Exercise objective
Format the records below as a two-column Markdown table headed Row and Line, with one numbered row for each line of text. Omit blank lines.

Working data
· · · ·

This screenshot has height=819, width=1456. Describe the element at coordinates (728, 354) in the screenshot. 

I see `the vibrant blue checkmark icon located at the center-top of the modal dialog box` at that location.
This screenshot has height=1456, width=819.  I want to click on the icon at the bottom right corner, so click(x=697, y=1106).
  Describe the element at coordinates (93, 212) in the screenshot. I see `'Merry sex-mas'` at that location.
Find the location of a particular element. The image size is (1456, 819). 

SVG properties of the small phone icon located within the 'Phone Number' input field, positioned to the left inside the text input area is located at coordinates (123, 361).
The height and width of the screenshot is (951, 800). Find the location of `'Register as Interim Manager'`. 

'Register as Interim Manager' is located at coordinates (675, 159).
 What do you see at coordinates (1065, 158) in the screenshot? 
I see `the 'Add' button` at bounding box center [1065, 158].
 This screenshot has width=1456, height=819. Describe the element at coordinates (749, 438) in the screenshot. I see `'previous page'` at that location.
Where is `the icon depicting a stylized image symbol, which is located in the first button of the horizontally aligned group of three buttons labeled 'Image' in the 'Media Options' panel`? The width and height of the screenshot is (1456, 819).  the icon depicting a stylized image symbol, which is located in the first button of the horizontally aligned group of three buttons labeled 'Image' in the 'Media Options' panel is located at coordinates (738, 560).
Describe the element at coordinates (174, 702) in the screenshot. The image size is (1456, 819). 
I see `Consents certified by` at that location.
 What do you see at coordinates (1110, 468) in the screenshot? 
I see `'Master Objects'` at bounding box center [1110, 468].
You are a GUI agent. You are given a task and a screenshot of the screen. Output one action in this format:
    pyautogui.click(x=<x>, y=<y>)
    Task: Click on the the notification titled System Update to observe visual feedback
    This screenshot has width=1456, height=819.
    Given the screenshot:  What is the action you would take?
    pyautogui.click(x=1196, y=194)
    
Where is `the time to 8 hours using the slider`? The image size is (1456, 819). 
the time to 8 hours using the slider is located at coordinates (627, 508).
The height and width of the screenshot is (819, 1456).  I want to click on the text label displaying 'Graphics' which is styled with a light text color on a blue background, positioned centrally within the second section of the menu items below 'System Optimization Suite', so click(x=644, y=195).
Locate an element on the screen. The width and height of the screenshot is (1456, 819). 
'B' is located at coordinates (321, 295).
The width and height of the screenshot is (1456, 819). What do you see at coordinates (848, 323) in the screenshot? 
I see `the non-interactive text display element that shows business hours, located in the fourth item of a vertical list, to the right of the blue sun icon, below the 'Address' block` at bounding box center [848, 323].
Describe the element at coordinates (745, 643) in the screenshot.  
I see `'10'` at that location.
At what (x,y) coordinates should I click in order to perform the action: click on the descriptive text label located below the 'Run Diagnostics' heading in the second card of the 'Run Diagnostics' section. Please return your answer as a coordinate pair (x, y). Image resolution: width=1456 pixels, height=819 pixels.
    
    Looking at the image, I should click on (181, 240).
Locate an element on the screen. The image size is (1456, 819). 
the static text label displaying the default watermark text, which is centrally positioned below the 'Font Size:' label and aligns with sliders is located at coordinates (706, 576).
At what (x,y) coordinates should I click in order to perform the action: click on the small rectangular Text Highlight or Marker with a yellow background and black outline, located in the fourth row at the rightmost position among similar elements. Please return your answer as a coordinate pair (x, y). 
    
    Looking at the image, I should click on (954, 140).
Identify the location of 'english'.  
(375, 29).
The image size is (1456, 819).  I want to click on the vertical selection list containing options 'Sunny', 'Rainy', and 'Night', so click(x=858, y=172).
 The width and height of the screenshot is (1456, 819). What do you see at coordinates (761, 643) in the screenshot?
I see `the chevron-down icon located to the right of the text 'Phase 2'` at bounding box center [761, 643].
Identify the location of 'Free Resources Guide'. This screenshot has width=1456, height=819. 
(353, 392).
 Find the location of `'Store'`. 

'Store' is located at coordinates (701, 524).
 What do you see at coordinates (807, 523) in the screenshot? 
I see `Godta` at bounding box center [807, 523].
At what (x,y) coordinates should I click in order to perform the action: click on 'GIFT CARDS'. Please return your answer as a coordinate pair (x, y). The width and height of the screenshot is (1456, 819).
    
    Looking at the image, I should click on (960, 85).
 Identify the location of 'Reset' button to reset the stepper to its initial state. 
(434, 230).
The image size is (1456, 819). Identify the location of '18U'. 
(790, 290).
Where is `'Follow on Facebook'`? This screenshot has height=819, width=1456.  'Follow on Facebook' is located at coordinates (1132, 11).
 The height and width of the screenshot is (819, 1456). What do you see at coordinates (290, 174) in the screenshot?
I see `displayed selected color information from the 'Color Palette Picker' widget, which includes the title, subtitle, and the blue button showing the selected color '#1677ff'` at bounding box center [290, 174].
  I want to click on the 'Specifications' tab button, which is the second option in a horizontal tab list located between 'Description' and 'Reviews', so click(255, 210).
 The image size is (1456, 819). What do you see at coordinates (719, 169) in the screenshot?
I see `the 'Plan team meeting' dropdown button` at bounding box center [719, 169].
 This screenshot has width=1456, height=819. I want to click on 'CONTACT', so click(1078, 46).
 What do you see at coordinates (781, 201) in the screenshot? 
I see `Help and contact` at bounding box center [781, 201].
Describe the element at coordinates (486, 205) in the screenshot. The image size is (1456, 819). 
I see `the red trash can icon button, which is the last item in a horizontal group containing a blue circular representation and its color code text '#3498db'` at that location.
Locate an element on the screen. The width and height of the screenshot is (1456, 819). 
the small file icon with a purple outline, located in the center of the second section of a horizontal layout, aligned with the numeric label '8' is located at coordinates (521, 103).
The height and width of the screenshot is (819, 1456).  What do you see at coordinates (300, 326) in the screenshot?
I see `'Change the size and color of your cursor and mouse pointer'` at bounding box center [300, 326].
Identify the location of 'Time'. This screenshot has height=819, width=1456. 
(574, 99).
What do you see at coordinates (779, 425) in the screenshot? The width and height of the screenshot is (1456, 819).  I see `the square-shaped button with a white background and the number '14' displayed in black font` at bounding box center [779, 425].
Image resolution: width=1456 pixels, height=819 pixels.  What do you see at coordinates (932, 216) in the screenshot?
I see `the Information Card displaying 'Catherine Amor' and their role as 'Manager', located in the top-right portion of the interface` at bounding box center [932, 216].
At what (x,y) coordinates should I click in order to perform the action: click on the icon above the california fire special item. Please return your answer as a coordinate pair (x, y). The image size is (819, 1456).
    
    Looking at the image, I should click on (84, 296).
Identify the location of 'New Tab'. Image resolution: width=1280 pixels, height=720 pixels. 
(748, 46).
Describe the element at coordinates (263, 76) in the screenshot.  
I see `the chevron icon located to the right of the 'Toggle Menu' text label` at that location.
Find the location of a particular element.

· · · ·

Correct output
| Row | Line |
|---|---|
| 1 | This screenshot has height=819, width=1456. Describe the element at coordinates (728, 354) in the screenshot.  |
| 2 | I see `the vibrant blue checkmark icon located at the center-top of the modal dialog box` at that location. |
| 3 | This screenshot has height=1456, width=819.  I want to click on the icon at the bottom right corner, so click(x=697, y=1106). |
| 4 |   Describe the element at coordinates (93, 212) in the screenshot. I see `'Merry sex-mas'` at that location. |
| 5 | Find the location of a particular element. The image size is (1456, 819).  |
| 6 | SVG properties of the small phone icon located within the 'Phone Number' input field, positioned to the left inside the text input area is located at coordinates (123, 361). |
| 7 | The height and width of the screenshot is (951, 800). Find the location of `'Register as Interim Manager'`.  |
| 8 | 'Register as Interim Manager' is located at coordinates (675, 159). |
| 9 |  What do you see at coordinates (1065, 158) in the screenshot?  |
| 10 | I see `the 'Add' button` at bounding box center [1065, 158]. |
| 11 |  This screenshot has width=1456, height=819. Describe the element at coordinates (749, 438) in the screenshot. I see `'previous page'` at that location. |
| 12 | Where is `the icon depicting a stylized image symbol, which is located in the first button of the horizontally aligned group of three buttons labeled 'Image' in the 'Media Options' panel`? The width and height of the screenshot is (1456, 819).  the icon depicting a stylized image symbol, which is located in the first button of the horizontally aligned group of three buttons labeled 'Image' in the 'Media Options' panel is located at coordinates (738, 560). |
| 13 | Describe the element at coordinates (174, 702) in the screenshot. The image size is (1456, 819).  |
| 14 | I see `Consents certified by` at that location. |
| 15 |  What do you see at coordinates (1110, 468) in the screenshot?  |
| 16 | I see `'Master Objects'` at bounding box center [1110, 468]. |
| 17 | You are a GUI agent. You are given a task and a screenshot of the screen. Output one action in this format: |
| 18 |     pyautogui.click(x=<x>, y=<y>) |
| 19 |     Task: Click on the the notification titled System Update to observe visual feedback |
| 20 |     This screenshot has width=1456, height=819. |
| 21 |     Given the screenshot:  What is the action you would take? |
| 22 |     pyautogui.click(x=1196, y=194) |
| 23 | Where is `the time to 8 hours using the slider`? The image size is (1456, 819).  |
| 24 | the time to 8 hours using the slider is located at coordinates (627, 508). |
| 25 | The height and width of the screenshot is (819, 1456).  I want to click on the text label displaying 'Graphics' which is styled with a light text color on a blue background, positioned centrally within the second section of the menu items below 'System Optimization Suite', so click(x=644, y=195). |
| 26 | Locate an element on the screen. The width and height of the screenshot is (1456, 819).  |
| 27 | 'B' is located at coordinates (321, 295). |
| 28 | The width and height of the screenshot is (1456, 819). What do you see at coordinates (848, 323) in the screenshot?  |
| 29 | I see `the non-interactive text display element that shows business hours, located in the fourth item of a vertical list, to the right of the blue sun icon, below the 'Address' block` at bounding box center [848, 323]. |
| 30 | Describe the element at coordinates (745, 643) in the screenshot.   |
| 31 | I see `'10'` at that location. |
| 32 | At what (x,y) coordinates should I click in order to perform the action: click on the descriptive text label located below the 'Run Diagnostics' heading in the second card of the 'Run Diagnostics' section. Please return your answer as a coordinate pair (x, y). Image resolution: width=1456 pixels, height=819 pixels. |
| 33 |     Looking at the image, I should click on (181, 240). |
| 34 | Locate an element on the screen. The image size is (1456, 819).  |
| 35 | the static text label displaying the default watermark text, which is centrally positioned below the 'Font Size:' label and aligns with sliders is located at coordinates (706, 576). |
| 36 | At what (x,y) coordinates should I click in order to perform the action: click on the small rectangular Text Highlight or Marker with a yellow background and black outline, located in the fourth row at the rightmost position among similar elements. Please return your answer as a coordinate pair (x, y).  |
| 37 |     Looking at the image, I should click on (954, 140). |
| 38 | Identify the location of 'english'.   |
| 39 | (375, 29). |
| 40 | The image size is (1456, 819).  I want to click on the vertical selection list containing options 'Sunny', 'Rainy', and 'Night', so click(x=858, y=172). |
| 41 |  The width and height of the screenshot is (1456, 819). What do you see at coordinates (761, 643) in the screenshot? |
| 42 | I see `the chevron-down icon located to the right of the text 'Phase 2'` at bounding box center [761, 643]. |
| 43 | Identify the location of 'Free Resources Guide'. This screenshot has width=1456, height=819.  |
| 44 | (353, 392). |
| 45 |  Find the location of `'Store'`.  |
| 46 | 'Store' is located at coordinates (701, 524). |
| 47 |  What do you see at coordinates (807, 523) in the screenshot?  |
| 48 | I see `Godta` at bounding box center [807, 523]. |
| 49 | At what (x,y) coordinates should I click in order to perform the action: click on 'GIFT CARDS'. Please return your answer as a coordinate pair (x, y). The width and height of the screenshot is (1456, 819). |
| 50 |     Looking at the image, I should click on (960, 85). |
| 51 |  Identify the location of 'Reset' button to reset the stepper to its initial state.  |
| 52 | (434, 230). |
| 53 | The image size is (1456, 819). Identify the location of '18U'.  |
| 54 | (790, 290). |
| 55 | Where is `'Follow on Facebook'`? This screenshot has height=819, width=1456.  'Follow on Facebook' is located at coordinates (1132, 11). |
| 56 |  The height and width of the screenshot is (819, 1456). What do you see at coordinates (290, 174) in the screenshot? |
| 57 | I see `displayed selected color information from the 'Color Palette Picker' widget, which includes the title, subtitle, and the blue button showing the selected color '#1677ff'` at bounding box center [290, 174]. |
| 58 |   I want to click on the 'Specifications' tab button, which is the second option in a horizontal tab list located between 'Description' and 'Reviews', so click(255, 210). |
| 59 |  The image size is (1456, 819). What do you see at coordinates (719, 169) in the screenshot? |
| 60 | I see `the 'Plan team meeting' dropdown button` at bounding box center [719, 169]. |
| 61 |  This screenshot has width=1456, height=819. I want to click on 'CONTACT', so click(1078, 46). |
| 62 |  What do you see at coordinates (781, 201) in the screenshot?  |
| 63 | I see `Help and contact` at bounding box center [781, 201]. |
| 64 | Describe the element at coordinates (486, 205) in the screenshot. The image size is (1456, 819).  |
| 65 | I see `the red trash can icon button, which is the last item in a horizontal group containing a blue circular representation and its color code text '#3498db'` at that location. |
| 66 | Locate an element on the screen. The width and height of the screenshot is (1456, 819).  |
| 67 | the small file icon with a purple outline, located in the center of the second section of a horizontal layout, aligned with the numeric label '8' is located at coordinates (521, 103). |
| 68 | The height and width of the screenshot is (819, 1456).  What do you see at coordinates (300, 326) in the screenshot? |
| 69 | I see `'Change the size and color of your cursor and mouse pointer'` at bounding box center [300, 326]. |
| 70 | Identify the location of 'Time'. This screenshot has height=819, width=1456.  |
| 71 | (574, 99). |
| 72 | What do you see at coordinates (779, 425) in the screenshot? The width and height of the screenshot is (1456, 819).  I see `the square-shaped button with a white background and the number '14' displayed in black font` at bounding box center [779, 425]. |
| 73 | Image resolution: width=1456 pixels, height=819 pixels.  What do you see at coordinates (932, 216) in the screenshot? |
| 74 | I see `the Information Card displaying 'Catherine Amor' and their role as 'Manager', located in the top-right portion of the interface` at bounding box center [932, 216]. |
| 75 | At what (x,y) coordinates should I click in order to perform the action: click on the icon above the california fire special item. Please return your answer as a coordinate pair (x, y). The image size is (819, 1456). |
| 76 |     Looking at the image, I should click on (84, 296). |
| 77 | Identify the location of 'New Tab'. Image resolution: width=1280 pixels, height=720 pixels.  |
| 78 | (748, 46). |
| 79 | Describe the element at coordinates (263, 76) in the screenshot.   |
| 80 | I see `the chevron icon located to the right of the 'Toggle Menu' text label` at that location. |
| 81 | Find the location of a particular element. |